* _Given exercise_
Can you pull out every line of text from the entries below, word for word, while leaving out the pictures?
----
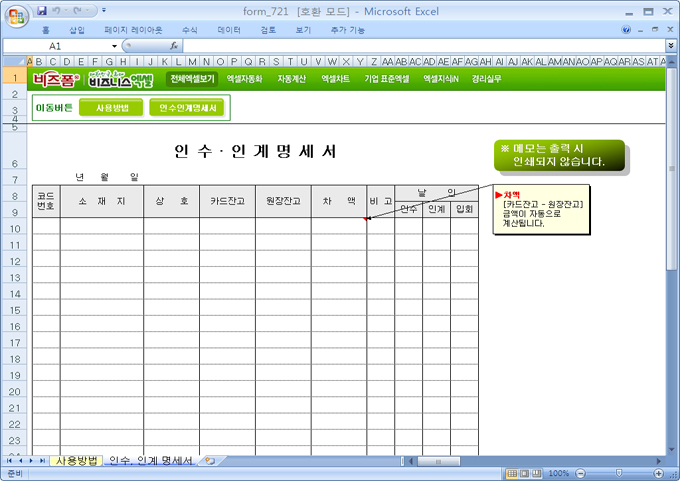This screenshot has width=680, height=481.
Task: Click the Office button logo
Action: [17, 14]
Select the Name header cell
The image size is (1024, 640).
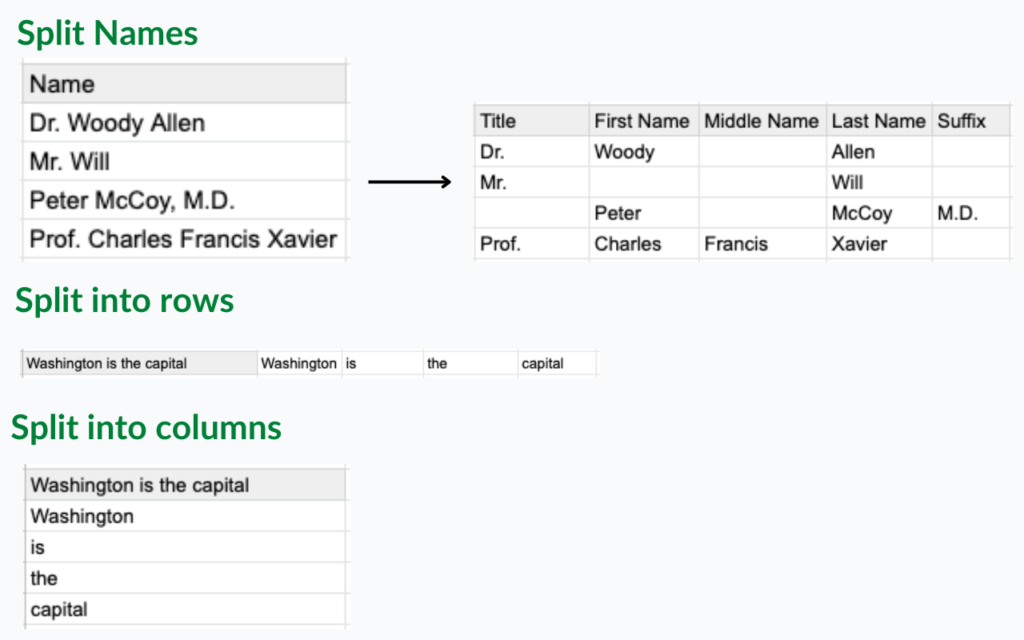(x=184, y=84)
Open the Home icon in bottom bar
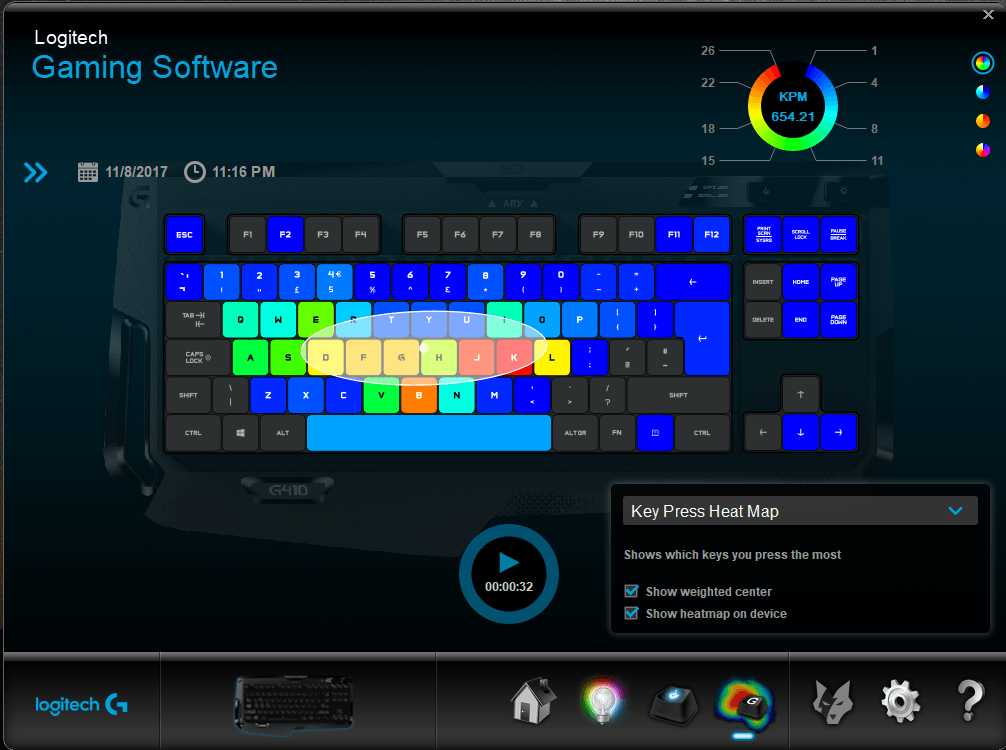 [533, 701]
----
* _Task output_
This screenshot has width=680, height=481.
Task: Click the Office button logo
Action: [17, 14]
Select the Name header cell
The image size is (1024, 640).
(x=184, y=84)
Open the Home icon in bottom bar
 [533, 701]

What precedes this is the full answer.